Prof. Faloutsos has received the Presidential Young Investigator Award by the National Science Foundation (1989), eight ``best paper'' awards, (one of which in ICDM'05), and several teaching awards. He has served as a member of the executive committee of SIGKDD; PC chair for SIGMOD'99 and KDD'03; he has published over 150 refereed articles, 5 of which are in ICDM, 11 book chapters and one monograph. He holds five patents and he has given 20 tutorials and 10 invited distinguished lectures. His research interests include data mining for streams and networks, fractals, indexing for multimedia and bio-informatics data, and database performance.

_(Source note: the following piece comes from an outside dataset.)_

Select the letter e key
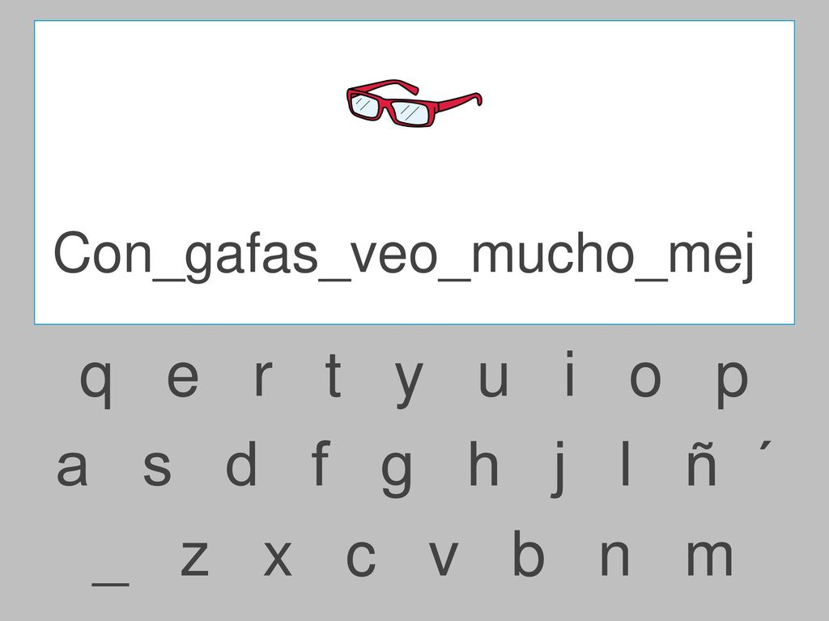 [x=182, y=378]
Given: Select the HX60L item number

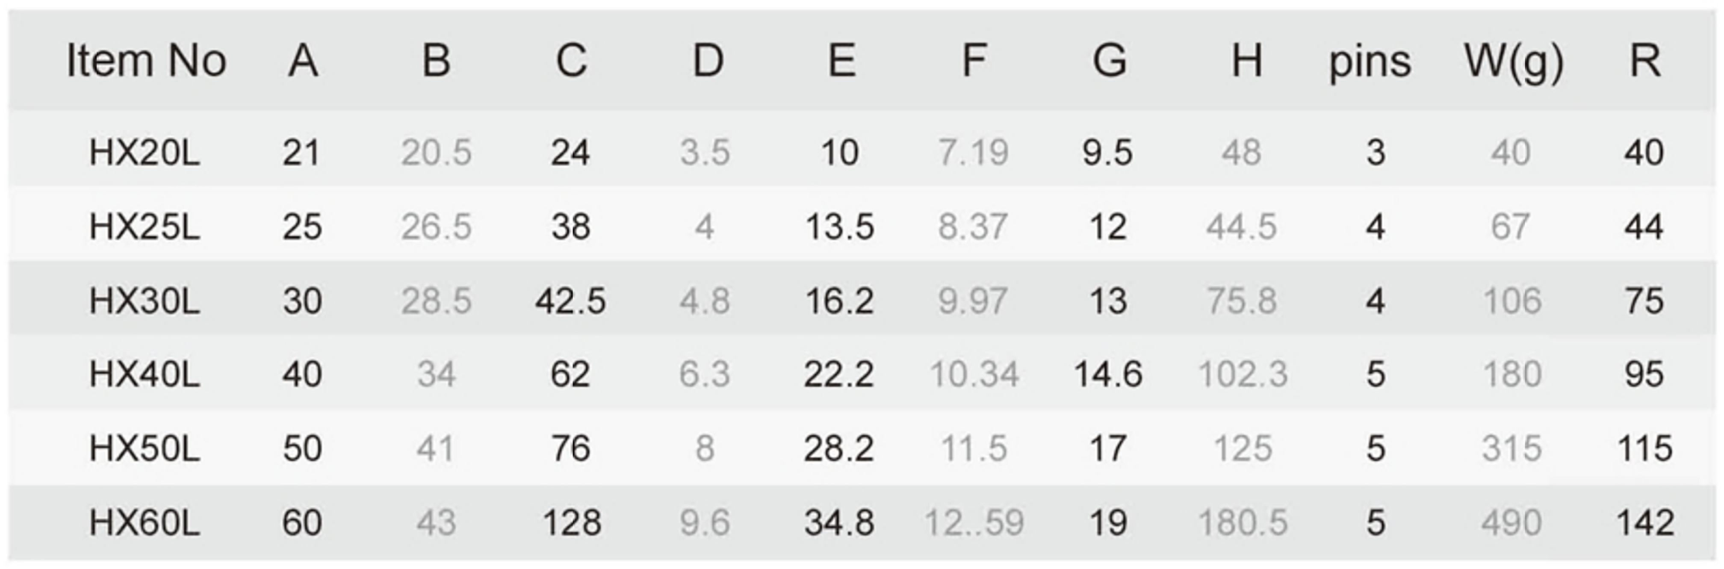Looking at the screenshot, I should click(x=145, y=523).
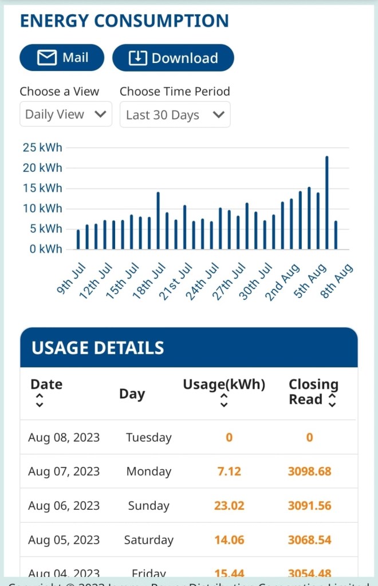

Prof. Faloutsos has made several important research contributions to the data mining field in such areas as mining for graphs and streams, and indexing, searching and mining for temporal and video data. He has published several influential papers that have been heavily cited: At the time of writing, Google Scholar reports that his award-winning SIGMOD 1994 paper on time series has 582 citations. The companion paper in FODO 2003 received 650 citations, and the related paper on QBIC (query by image content) in SPIE'93 has over 1,000 citations. This family of papers introduced the GEMINI methodology for searching multimedia and time series databases, which became the norm for the field.
For graphs mining, Prof. Faloutsos discovered power laws in real graphs, and specifically in the internet topology (SIGCOMM'99), which brought a revolution to the field, attracting over 1000 citations in Google Scholar, and being the 5th most cited paper in 1999, according to CiteSeer. His work on medical images and visual vocabularies received one of the 'best student paper' awards in ICDM'05.
Overall, he is one of the most cited scholars in the Data Mining field, with a citation rank of 159 among all the computer scientists, according to CiteSeer.